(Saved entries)
------------------------------------------------

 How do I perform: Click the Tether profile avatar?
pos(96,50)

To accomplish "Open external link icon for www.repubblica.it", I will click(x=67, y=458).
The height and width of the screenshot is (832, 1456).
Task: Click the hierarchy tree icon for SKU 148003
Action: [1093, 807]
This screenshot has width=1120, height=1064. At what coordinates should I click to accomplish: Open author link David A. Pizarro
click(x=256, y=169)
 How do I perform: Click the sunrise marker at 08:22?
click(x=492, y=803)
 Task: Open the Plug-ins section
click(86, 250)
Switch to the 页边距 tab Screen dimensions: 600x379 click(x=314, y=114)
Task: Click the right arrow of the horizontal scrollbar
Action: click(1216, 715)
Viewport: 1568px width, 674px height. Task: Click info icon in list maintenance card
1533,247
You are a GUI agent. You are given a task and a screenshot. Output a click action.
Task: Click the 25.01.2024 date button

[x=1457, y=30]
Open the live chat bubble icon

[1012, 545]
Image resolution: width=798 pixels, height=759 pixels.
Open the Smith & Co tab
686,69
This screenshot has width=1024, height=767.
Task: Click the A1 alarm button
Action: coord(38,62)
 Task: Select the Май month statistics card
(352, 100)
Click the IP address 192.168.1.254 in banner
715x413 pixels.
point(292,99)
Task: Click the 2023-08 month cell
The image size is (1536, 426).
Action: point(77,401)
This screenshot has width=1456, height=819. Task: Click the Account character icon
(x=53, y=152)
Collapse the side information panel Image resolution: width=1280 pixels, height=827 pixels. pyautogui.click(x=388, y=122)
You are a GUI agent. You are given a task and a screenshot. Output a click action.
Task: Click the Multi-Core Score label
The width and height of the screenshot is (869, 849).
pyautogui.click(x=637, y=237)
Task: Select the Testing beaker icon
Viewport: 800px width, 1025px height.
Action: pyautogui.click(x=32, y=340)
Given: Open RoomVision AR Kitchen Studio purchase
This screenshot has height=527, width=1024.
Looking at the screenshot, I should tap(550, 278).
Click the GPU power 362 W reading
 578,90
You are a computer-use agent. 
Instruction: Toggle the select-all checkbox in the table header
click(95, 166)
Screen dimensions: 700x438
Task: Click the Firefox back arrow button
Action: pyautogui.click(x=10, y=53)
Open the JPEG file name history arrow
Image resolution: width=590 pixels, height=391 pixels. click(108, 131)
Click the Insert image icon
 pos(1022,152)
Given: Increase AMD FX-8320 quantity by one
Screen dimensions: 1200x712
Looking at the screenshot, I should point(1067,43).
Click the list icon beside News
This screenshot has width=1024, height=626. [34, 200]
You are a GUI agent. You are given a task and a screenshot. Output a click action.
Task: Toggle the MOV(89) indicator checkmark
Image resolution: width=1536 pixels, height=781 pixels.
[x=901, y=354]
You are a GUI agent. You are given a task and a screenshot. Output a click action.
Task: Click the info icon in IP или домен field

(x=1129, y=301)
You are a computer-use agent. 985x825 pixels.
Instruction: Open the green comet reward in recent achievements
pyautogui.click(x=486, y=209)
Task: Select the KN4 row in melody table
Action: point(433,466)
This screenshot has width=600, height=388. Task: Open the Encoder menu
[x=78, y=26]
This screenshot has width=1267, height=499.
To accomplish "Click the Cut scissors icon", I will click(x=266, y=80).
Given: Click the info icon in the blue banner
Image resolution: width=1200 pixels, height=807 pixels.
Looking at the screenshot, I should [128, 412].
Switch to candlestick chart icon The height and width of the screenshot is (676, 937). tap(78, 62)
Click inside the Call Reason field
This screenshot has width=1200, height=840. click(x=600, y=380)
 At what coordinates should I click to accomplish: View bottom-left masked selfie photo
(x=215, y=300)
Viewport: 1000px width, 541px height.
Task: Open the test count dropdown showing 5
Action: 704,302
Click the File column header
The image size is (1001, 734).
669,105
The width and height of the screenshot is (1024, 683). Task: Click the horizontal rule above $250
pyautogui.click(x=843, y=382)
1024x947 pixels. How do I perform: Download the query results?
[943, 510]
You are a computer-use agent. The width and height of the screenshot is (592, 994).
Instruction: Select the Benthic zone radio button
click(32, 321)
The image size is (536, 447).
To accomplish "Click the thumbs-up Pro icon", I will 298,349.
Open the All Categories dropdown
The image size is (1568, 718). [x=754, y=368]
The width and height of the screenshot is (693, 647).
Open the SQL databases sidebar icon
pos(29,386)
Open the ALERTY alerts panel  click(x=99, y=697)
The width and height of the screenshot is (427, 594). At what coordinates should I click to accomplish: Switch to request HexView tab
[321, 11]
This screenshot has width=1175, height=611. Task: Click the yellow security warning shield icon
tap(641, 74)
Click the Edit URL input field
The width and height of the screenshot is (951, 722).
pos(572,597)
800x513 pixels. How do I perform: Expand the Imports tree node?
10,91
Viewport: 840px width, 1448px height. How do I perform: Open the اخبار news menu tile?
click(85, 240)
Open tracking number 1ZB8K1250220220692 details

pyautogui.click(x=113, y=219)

------------------------------------------------

**WHAT THE TASK REQUIRES:** Write down every record shown above precisely.

**WRITTEN SOLUTION:**
 How do I perform: Click the Tether profile avatar?
pos(96,50)

To accomplish "Open external link icon for www.repubblica.it", I will click(x=67, y=458).
The height and width of the screenshot is (832, 1456).
Task: Click the hierarchy tree icon for SKU 148003
Action: [1093, 807]
This screenshot has width=1120, height=1064. At what coordinates should I click to accomplish: Open author link David A. Pizarro
click(x=256, y=169)
 How do I perform: Click the sunrise marker at 08:22?
click(x=492, y=803)
 Task: Open the Plug-ins section
click(86, 250)
Switch to the 页边距 tab Screen dimensions: 600x379 click(x=314, y=114)
Task: Click the right arrow of the horizontal scrollbar
Action: click(1216, 715)
Viewport: 1568px width, 674px height. Task: Click info icon in list maintenance card
1533,247
You are a GUI agent. You are given a task and a screenshot. Output a click action.
Task: Click the 25.01.2024 date button

[x=1457, y=30]
Open the live chat bubble icon

[1012, 545]
Image resolution: width=798 pixels, height=759 pixels.
Open the Smith & Co tab
686,69
This screenshot has width=1024, height=767.
Task: Click the A1 alarm button
Action: coord(38,62)
 Task: Select the Май month statistics card
(352, 100)
Click the IP address 192.168.1.254 in banner
715x413 pixels.
point(292,99)
Task: Click the 2023-08 month cell
The image size is (1536, 426).
Action: point(77,401)
This screenshot has width=1456, height=819. Task: Click the Account character icon
(x=53, y=152)
Collapse the side information panel Image resolution: width=1280 pixels, height=827 pixels. pyautogui.click(x=388, y=122)
You are a GUI agent. You are given a task and a screenshot. Output a click action.
Task: Click the Multi-Core Score label
The width and height of the screenshot is (869, 849).
pyautogui.click(x=637, y=237)
Task: Select the Testing beaker icon
Viewport: 800px width, 1025px height.
Action: pyautogui.click(x=32, y=340)
Given: Open RoomVision AR Kitchen Studio purchase
This screenshot has height=527, width=1024.
Looking at the screenshot, I should tap(550, 278).
Click the GPU power 362 W reading
 578,90
You are a computer-use agent. 
Instruction: Toggle the select-all checkbox in the table header
click(95, 166)
Screen dimensions: 700x438
Task: Click the Firefox back arrow button
Action: pyautogui.click(x=10, y=53)
Open the JPEG file name history arrow
Image resolution: width=590 pixels, height=391 pixels. click(108, 131)
Click the Insert image icon
 pos(1022,152)
Given: Increase AMD FX-8320 quantity by one
Screen dimensions: 1200x712
Looking at the screenshot, I should point(1067,43).
Click the list icon beside News
This screenshot has width=1024, height=626. [34, 200]
You are a GUI agent. You are given a task and a screenshot. Output a click action.
Task: Toggle the MOV(89) indicator checkmark
Image resolution: width=1536 pixels, height=781 pixels.
[x=901, y=354]
You are a GUI agent. You are given a task and a screenshot. Output a click action.
Task: Click the info icon in IP или домен field

(x=1129, y=301)
You are a computer-use agent. 985x825 pixels.
Instruction: Open the green comet reward in recent achievements
pyautogui.click(x=486, y=209)
Task: Select the KN4 row in melody table
Action: point(433,466)
This screenshot has width=600, height=388. Task: Open the Encoder menu
[x=78, y=26]
This screenshot has width=1267, height=499.
To accomplish "Click the Cut scissors icon", I will click(x=266, y=80).
Given: Click the info icon in the blue banner
Image resolution: width=1200 pixels, height=807 pixels.
Looking at the screenshot, I should [128, 412].
Switch to candlestick chart icon The height and width of the screenshot is (676, 937). tap(78, 62)
Click inside the Call Reason field
This screenshot has width=1200, height=840. click(x=600, y=380)
 At what coordinates should I click to accomplish: View bottom-left masked selfie photo
(x=215, y=300)
Viewport: 1000px width, 541px height.
Task: Open the test count dropdown showing 5
Action: 704,302
Click the File column header
The image size is (1001, 734).
669,105
The width and height of the screenshot is (1024, 683). Task: Click the horizontal rule above $250
pyautogui.click(x=843, y=382)
1024x947 pixels. How do I perform: Download the query results?
[943, 510]
You are a computer-use agent. The width and height of the screenshot is (592, 994).
Instruction: Select the Benthic zone radio button
click(32, 321)
The image size is (536, 447).
To accomplish "Click the thumbs-up Pro icon", I will 298,349.
Open the All Categories dropdown
The image size is (1568, 718). [x=754, y=368]
The width and height of the screenshot is (693, 647).
Open the SQL databases sidebar icon
pos(29,386)
Open the ALERTY alerts panel  click(x=99, y=697)
The width and height of the screenshot is (427, 594). At what coordinates should I click to accomplish: Switch to request HexView tab
[321, 11]
This screenshot has width=1175, height=611. Task: Click the yellow security warning shield icon
tap(641, 74)
Click the Edit URL input field
The width and height of the screenshot is (951, 722).
pos(572,597)
800x513 pixels. How do I perform: Expand the Imports tree node?
10,91
Viewport: 840px width, 1448px height. How do I perform: Open the اخبار news menu tile?
click(85, 240)
Open tracking number 1ZB8K1250220220692 details

pyautogui.click(x=113, y=219)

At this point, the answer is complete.